What’s the take-home message? 

  • Establish a healthy sleep routine. Our body loves routine 
  • Medicine-free treatments are more effective to help your sleeping problems than sleeping pills in the long term 
  • Stopping sleeping pills need to be done gradually. Talk to your doctor or pharmacist about how you can stop taking these pills and switch to effective medicine-free treatments 
  • Worrying about sleep has more negative effects than the lack of sleep itself 
  • Don’t worry, be happy! 




1) Ohayon MM, Carskadon MA, Guilleminault C, Vitiello MV. Meta-analysis of quantitative sleep parameters from childhood to old age in healthy individuals: developing normative sleep values across the human lifespan. Sleep. 2004 Nov 01;27(7):1255-73. 

2) Sateia MJ, Buysse DJ, Krystal AD, Neubauer DN, Heald JL. Clinical practice guideline for the pharmacologic treatment of chronic insomnia in adults: an American Academy of Sleep Medicine clinical practice guideline. J Clin Sleep Med. 2017;13(2):307–349. 

3) Royal Australian College of General Practitioners. Prescribing drugs of dependence in general practice, Part B: Benzodiazepines. 2015. Accessed 13 September 2017. Available from: http://www.racgp.org.au/download/Documents/Guidelines/Addictive-drugs/Addictive-drugs-guide-B.pdf. 
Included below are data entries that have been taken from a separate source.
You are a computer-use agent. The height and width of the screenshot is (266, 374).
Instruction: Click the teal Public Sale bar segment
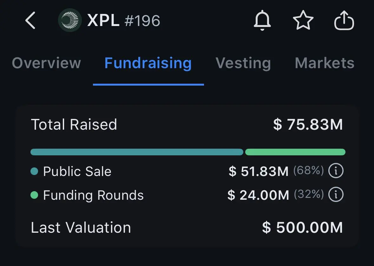(x=137, y=152)
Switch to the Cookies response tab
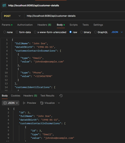Image resolution: width=125 pixels, height=143 pixels. pyautogui.click(x=16, y=96)
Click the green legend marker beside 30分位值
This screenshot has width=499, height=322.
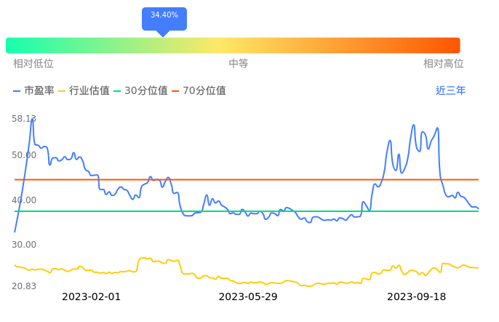tap(117, 91)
4) Veterans’ Medicines Advice and Therapeutics Education Services. The myths and facts about sleep. 2012. Accessed 13 September 2017. Available from: https://www.veteransmates.net.au/VeteransMATES/documents/module_materials/M31_VetBrochure.pdf 


Renly Lim
Renly Lim

MPharm, PhD, RPh

Research fellow in Adelaide -partly because of my love for science but mainly because I adore koalas and kangaroos. Planning to engage the public with science over a glass of wine.